Les heures qui ont précédé son retour à la maison m’ont semblé une éternité. La discussion ne s’est pas bien passée. Selon lui, que pouvais-je donc bien faire sur Meetic, sinon chercher l’aventure ? Impossible d’avouer mon espionnage, je l’aurais perdu définitivement. J’ai tenté par tous les moyens de le calmer : “Je t’ai trompé, mais c’est oeil pour oeil”, “Puisque nous sommes devenus si proches sur Meetic, pourquoi ne pas nous offrir une deuxième chance ?”… J’ai essayé d’en rire, mais mon rire sonnait faux. J’étais une moins que rien, une rien du tout. Et je l’ai regardé, impuissante, faire ses valises.

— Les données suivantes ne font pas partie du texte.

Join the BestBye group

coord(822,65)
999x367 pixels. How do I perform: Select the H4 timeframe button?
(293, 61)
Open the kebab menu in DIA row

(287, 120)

D’abord, il y a eu plusieurs mois de silence. Je n’ai pas dit trois mots par jour pendant tout ce temps. J’avais repris le travail. Pour éviter les confrontations, je me suis mise à échanger par e-mail avec mes collaborateurs. Le soir, je continuais, fascinée, à assister au bal des prétendantes de mon mari. Officiellement séparé, Jean-Louis se racontait de plus en plus. “L’épouse dont il était séparé” était mentionnée. Sa solitude lui pesait. Les femmes qui lui parlaient étaient davantage dans l’empathie. J’ai fini par comprendre, à force de lire leurs messages, combien je n’étais pas différente d’elles. Nous sommes toutes pareilles, prêtes à partir au quart de tour au premier compliment joliment troussé ; rouées, séductrices, sans foi ni loi quand il s’agit de devenir “l’unique”. Et douées, quand il le faut, de compassion… Une Nolan lui a écrit un jour : “Si ta femme t’aime assez pour t’avoir suivi jusque sur Meetic, ne la perds pas.” Pendant toute cette période, je voyais un psy. C’est idiot, mais je me sentais trop mal pour parvenir à lui avouer l’ampleur de mes forfaits. Nolan ne me jugeait pas. C’est elle qui m’a donné la force d’en parler à mon thérapeute. Ce qui me sauvait, m’a-t-il dit, c’était de ne pas me sentir fière de ce que j’avais fait. Au bout de ce chemin, il y avait la réconciliation avec les femmes, notamment ma mère, avec qui j’ai pu renouer.
Jean-Louis ne saura jamais ce que j’ai enduré et jusqu’où je suis allée pour ne pas le perdre. Huit mois après, il m’a passé un coup de fil. Un déjeuner banal, un sourire échangé et ses valises étaient à nouveau dans l’entrée. Nous avons repris notre vie comme si de rien n’était. Mais, depuis cette histoire, nous nous sommes donné le mot pour ne plus nous faire souffrir. Nous prenons grand soin l’un de l’autre. Et j’ai jeté tous ses codes. »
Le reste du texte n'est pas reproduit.